A number of Midas digital consoles were once again used across this year’s Glastonbury festival.

RG Jones supplied XL4s with an XL88 matrix mixer for the Pyramid Stage, which were used by such artists as BB King, Wu-Tang Clan and Plan B. Several other acts also brought their own Midas desks with them to the Pyramid Stage, including Biffy Clyro, Paolo Nutini, Morrissey and Pendulum.

On the Other Stage, Skan was using its familiar formula of two XL4s at FoH and two H3000s on stage. A South West Audio PRO6 was used at FoH at the Park Stage, where Pulp and Radiohead made guest appearances. Pulp’s engineer, Matt Butcher, was so impressed during production rehearsals that he and the band have since exchanged their usual digital console for a PRO6 for the rest of their summer schedule. He commented: “We did an A/B test in rehearsals and the PRO6 sounded so much better: bigger and wider and cleaner than the other one,” says Butcher. “The difference in sound was immediately apparent to me, and Jarvis noticed too, so we ended up swapping consoles.”

Marcus Dalmeida and Jerey Denning were running FoH for South West Audio at The Park. “We ran a system of writing patches in the offline editor in real time at FOH, updating as the bands arrived, which enabled us to configure the desk for the incoming guest engineers,” said Dalmeida. “This made their time much more relaxed as the desk was configured to their patch list, and VCA and POP(ulation) Groups were preconfigured for them.
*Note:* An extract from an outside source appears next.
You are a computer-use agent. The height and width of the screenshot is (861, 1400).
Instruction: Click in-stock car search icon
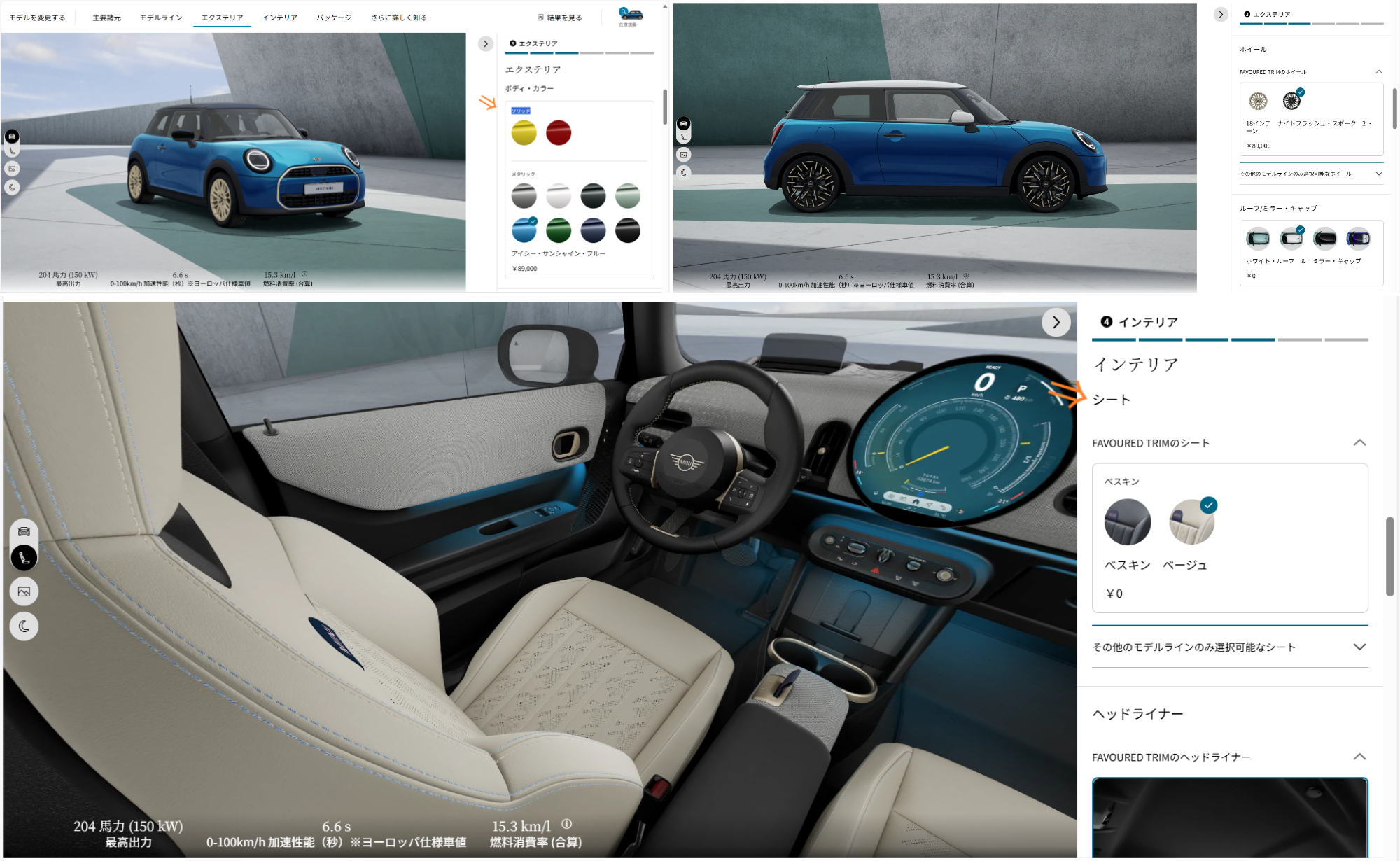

We had a mixture of top touring engineers, together with Midas PRO6 virgins, some of whom were a little apprehensive about walking into a festival situation with an unfamiliar digital desk, but after a two minute tour of the desk they realised how simple the control surface was, and there were some really impressive mixes.
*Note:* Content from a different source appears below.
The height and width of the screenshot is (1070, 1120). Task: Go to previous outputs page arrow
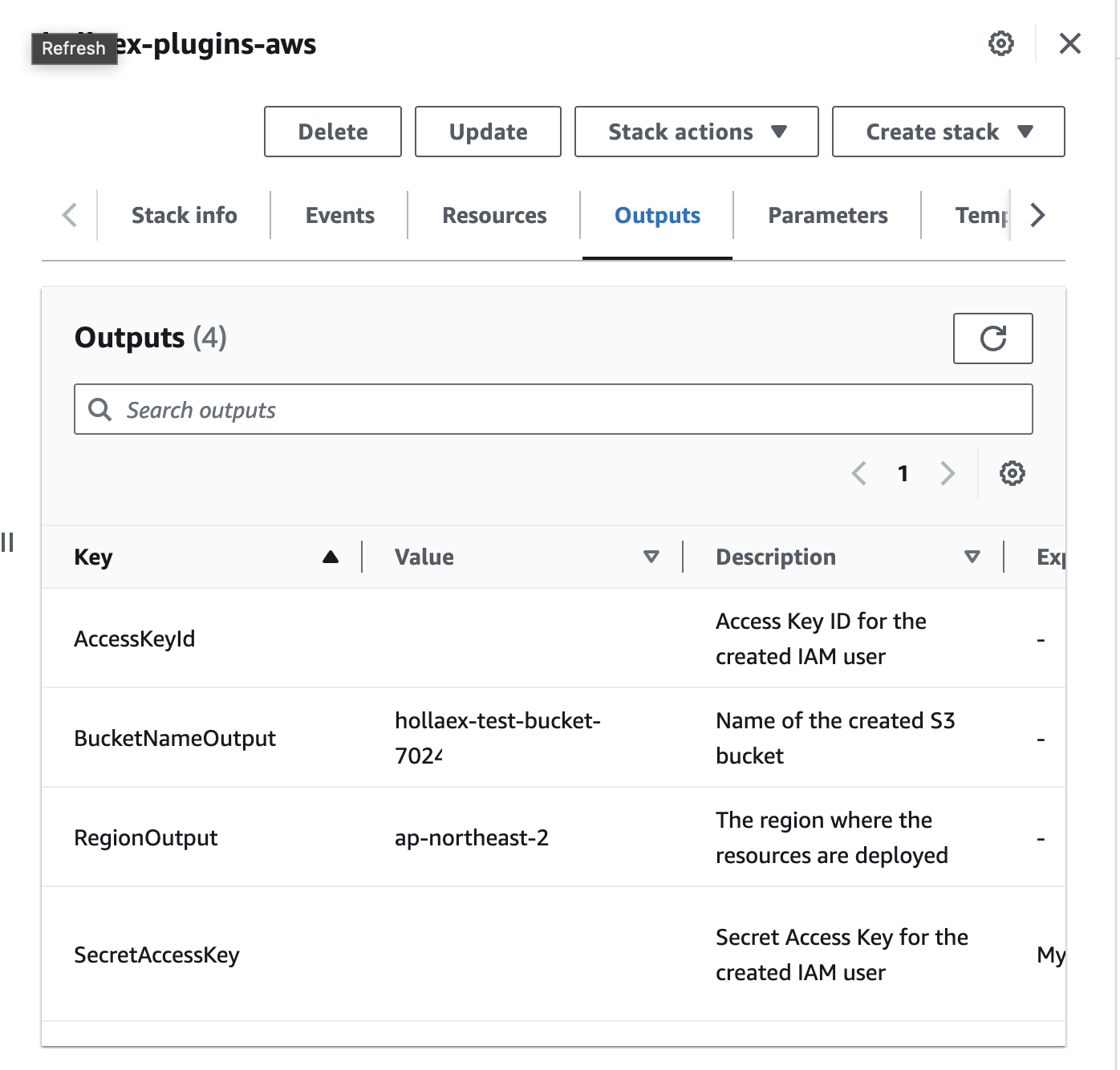click(859, 473)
“We had many glowing comments, such as, ‘Wow this system sounds so good’, and ‘it was a real pleasure mixing on such a precise desk’, and the engineers were delighted at how easy it was to use.

“Jerey and myself had a very enjoyable time and were proud of the sound quality on our stage; the desk has a very tactile feel to it which is very similar to Midas analogue. In our humble opinion it’s the best digital desk in the world.”
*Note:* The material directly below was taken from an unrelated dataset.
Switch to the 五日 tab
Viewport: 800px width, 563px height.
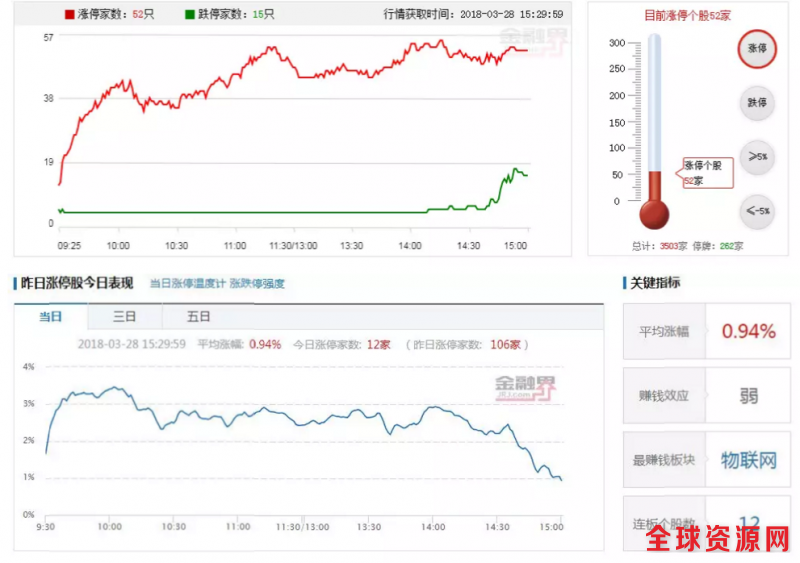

The BBC Introducing Stage saw a PRO9 at FoH, which was handled by Arron Sayers, also from the South West Group. “Despite the rain and muddy conditions this year, the Midas PRO9 performed beautifully and made the festival that little bit more enjoyable, “ said Sayers. “Both myself and the guest engineers enjoyed working on the console. After a two minute explanation of where its features could be found, even those who had never used the PRO range found ‘mixing on the fly’ intuitive and easy.”